> **SET EXERCISE**:
Update the listing lines from the one containing "Where should I click to: Uncheck" through the end of the listing, inclusive, by replacing "magnifier" with "magnifying glass". Reproduce only those lines, leaving everything else in them unchanged.

Stored items
◇ ◇ ◇ ◇ ◇ ◇ ◇

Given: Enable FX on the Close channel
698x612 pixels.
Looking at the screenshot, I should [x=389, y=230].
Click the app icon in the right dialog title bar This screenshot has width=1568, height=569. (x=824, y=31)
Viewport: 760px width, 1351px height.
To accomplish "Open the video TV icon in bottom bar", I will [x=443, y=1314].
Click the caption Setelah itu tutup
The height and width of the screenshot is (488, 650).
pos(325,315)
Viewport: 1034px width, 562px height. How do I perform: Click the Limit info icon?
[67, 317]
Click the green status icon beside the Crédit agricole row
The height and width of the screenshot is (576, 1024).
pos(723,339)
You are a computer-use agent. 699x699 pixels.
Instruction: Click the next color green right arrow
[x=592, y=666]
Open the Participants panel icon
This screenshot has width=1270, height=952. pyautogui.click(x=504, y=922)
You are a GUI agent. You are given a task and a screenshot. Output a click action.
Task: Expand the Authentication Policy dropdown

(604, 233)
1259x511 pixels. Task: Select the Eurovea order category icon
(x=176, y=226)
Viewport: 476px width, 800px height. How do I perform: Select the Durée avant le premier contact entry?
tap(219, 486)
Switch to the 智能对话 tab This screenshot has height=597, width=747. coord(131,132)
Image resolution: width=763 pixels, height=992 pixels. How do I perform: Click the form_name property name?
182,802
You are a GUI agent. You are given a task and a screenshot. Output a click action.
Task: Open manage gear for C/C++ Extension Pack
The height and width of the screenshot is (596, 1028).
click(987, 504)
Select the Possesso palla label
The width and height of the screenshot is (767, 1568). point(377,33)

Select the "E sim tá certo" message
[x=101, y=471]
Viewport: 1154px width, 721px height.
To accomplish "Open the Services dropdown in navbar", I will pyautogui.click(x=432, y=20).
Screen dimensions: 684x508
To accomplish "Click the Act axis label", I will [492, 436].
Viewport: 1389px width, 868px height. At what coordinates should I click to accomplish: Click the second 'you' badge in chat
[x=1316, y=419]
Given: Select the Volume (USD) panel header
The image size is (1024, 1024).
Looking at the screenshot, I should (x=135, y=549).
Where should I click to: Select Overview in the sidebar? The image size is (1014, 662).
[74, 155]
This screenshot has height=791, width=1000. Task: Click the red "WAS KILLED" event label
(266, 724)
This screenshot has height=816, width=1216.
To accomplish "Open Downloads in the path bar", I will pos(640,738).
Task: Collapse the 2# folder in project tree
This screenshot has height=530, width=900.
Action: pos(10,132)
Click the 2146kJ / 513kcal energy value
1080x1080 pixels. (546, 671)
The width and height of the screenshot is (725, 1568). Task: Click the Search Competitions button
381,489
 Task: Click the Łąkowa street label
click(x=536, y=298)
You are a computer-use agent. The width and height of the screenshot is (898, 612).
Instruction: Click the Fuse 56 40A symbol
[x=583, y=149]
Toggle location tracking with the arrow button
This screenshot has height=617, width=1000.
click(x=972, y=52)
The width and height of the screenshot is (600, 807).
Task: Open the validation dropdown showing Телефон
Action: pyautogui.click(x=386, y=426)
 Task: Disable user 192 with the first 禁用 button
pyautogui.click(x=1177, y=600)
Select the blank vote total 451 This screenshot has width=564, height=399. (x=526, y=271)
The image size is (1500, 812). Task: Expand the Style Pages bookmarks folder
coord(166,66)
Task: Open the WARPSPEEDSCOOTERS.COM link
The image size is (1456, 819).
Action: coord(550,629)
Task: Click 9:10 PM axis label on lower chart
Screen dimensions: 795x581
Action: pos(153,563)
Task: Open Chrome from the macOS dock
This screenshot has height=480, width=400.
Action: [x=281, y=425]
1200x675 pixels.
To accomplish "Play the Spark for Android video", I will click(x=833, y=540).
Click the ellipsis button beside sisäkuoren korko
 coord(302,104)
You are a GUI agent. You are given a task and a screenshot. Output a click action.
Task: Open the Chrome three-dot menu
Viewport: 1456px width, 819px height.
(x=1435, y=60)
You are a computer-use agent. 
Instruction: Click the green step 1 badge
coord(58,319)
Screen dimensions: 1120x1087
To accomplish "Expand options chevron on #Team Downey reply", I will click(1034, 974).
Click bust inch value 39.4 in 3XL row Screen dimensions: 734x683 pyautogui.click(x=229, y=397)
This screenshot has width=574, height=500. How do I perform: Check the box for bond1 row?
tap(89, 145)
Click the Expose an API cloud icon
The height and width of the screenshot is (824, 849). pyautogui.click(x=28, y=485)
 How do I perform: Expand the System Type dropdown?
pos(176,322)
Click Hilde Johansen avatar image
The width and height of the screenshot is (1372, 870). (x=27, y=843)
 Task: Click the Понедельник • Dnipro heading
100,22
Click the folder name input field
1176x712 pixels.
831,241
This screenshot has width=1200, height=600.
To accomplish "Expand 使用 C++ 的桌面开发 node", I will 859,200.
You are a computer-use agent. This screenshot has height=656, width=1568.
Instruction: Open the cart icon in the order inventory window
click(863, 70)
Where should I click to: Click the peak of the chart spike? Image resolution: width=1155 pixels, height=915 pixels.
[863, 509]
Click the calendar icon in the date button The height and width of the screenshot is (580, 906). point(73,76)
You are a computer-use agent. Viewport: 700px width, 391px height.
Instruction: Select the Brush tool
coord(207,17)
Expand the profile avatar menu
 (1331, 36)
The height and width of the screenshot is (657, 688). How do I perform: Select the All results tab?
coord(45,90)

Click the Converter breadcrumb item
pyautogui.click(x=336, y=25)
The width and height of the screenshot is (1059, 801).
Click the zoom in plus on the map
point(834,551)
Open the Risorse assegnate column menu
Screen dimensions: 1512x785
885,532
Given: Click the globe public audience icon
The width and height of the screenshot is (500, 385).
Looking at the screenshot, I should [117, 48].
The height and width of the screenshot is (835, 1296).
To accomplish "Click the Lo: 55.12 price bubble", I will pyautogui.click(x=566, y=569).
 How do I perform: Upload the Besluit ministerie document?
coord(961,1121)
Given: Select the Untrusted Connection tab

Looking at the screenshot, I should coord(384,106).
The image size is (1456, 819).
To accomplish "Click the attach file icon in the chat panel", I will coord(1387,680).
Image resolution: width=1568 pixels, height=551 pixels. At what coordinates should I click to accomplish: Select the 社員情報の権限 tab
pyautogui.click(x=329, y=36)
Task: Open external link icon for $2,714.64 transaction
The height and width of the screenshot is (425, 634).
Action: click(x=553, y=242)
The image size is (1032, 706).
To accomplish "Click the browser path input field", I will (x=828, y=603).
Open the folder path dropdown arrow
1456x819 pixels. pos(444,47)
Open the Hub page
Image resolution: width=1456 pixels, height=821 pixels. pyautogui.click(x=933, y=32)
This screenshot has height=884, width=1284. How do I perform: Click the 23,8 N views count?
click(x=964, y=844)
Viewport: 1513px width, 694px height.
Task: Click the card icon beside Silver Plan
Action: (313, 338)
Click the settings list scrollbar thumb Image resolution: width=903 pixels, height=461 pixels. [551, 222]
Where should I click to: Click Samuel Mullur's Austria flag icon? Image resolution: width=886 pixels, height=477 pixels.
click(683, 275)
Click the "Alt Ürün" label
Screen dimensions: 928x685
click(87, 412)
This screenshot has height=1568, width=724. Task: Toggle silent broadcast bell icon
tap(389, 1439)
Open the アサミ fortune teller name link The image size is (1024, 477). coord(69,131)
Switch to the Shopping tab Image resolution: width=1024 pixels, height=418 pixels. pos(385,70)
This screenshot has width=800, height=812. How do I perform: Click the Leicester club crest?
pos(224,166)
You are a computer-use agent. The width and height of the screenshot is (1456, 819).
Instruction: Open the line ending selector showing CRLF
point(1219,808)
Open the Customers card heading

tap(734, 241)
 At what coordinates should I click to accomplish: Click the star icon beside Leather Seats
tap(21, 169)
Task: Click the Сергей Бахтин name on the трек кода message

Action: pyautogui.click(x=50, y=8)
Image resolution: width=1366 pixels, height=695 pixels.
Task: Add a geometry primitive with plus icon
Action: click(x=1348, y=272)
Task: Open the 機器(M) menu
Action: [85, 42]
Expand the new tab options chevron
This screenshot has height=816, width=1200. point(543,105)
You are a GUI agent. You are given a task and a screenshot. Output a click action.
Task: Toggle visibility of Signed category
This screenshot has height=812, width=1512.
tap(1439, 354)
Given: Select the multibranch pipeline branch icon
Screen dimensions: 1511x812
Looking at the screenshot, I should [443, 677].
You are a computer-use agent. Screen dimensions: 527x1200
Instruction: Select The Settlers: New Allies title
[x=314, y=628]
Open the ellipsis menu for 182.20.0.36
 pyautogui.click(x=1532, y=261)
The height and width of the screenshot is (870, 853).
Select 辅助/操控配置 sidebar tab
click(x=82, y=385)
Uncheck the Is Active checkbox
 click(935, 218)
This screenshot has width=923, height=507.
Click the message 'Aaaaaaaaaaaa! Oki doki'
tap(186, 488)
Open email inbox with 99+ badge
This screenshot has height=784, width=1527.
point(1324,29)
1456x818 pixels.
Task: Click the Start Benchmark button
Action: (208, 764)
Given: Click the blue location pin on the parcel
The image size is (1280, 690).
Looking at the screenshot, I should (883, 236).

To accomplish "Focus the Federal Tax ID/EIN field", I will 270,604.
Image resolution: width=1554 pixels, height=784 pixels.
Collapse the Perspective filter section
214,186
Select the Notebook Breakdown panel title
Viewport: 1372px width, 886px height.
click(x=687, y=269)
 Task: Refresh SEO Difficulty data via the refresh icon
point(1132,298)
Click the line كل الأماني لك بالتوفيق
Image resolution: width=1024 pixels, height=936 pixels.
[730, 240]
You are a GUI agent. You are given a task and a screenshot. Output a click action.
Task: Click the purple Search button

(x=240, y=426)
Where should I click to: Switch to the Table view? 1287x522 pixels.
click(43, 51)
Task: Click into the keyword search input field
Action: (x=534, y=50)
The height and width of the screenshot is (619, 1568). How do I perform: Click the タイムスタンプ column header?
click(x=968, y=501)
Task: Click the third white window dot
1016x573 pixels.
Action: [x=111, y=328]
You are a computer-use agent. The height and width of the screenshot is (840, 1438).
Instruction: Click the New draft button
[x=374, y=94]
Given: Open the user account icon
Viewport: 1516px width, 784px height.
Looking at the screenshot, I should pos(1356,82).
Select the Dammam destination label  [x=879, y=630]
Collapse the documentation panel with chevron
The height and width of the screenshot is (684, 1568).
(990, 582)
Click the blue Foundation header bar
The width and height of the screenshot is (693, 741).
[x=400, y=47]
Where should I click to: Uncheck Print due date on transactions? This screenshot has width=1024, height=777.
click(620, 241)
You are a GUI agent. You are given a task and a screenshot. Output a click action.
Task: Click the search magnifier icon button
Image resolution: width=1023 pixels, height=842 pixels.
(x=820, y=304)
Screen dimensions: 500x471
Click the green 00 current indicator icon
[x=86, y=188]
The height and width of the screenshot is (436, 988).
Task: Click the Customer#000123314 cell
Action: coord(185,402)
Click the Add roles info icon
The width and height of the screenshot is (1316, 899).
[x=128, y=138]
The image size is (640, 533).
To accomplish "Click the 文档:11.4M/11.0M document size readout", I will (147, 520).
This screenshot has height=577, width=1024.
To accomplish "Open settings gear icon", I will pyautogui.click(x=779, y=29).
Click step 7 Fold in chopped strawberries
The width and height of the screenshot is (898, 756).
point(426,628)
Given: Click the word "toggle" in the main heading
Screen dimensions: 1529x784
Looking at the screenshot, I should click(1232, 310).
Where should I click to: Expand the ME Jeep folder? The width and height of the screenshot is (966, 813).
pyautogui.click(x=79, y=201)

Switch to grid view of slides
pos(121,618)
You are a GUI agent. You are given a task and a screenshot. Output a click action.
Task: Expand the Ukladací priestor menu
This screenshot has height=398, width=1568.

◇ ◇ ◇ ◇ ◇ ◇ ◇

> **RESULT**:
Where should I click to: Uncheck Print due date on transactions? This screenshot has width=1024, height=777.
click(620, 241)
You are a GUI agent. You are given a task and a screenshot. Output a click action.
Task: Click the search magnifying glass icon button
Image resolution: width=1023 pixels, height=842 pixels.
(x=820, y=304)
Screen dimensions: 500x471
Click the green 00 current indicator icon
[x=86, y=188]
The height and width of the screenshot is (436, 988).
Task: Click the Customer#000123314 cell
Action: coord(185,402)
Click the Add roles info icon
The width and height of the screenshot is (1316, 899).
[x=128, y=138]
The image size is (640, 533).
To accomplish "Click the 文档:11.4M/11.0M document size readout", I will (147, 520).
This screenshot has height=577, width=1024.
To accomplish "Open settings gear icon", I will pyautogui.click(x=779, y=29).
Click step 7 Fold in chopped strawberries
The width and height of the screenshot is (898, 756).
point(426,628)
Given: Click the word "toggle" in the main heading
Screen dimensions: 1529x784
Looking at the screenshot, I should click(1232, 310).
Where should I click to: Expand the ME Jeep folder? The width and height of the screenshot is (966, 813).
pyautogui.click(x=79, y=201)

Switch to grid view of slides
pos(121,618)
You are a GUI agent. You are given a task and a screenshot. Output a click action.
Task: Expand the Ukladací priestor menu
This screenshot has height=398, width=1568.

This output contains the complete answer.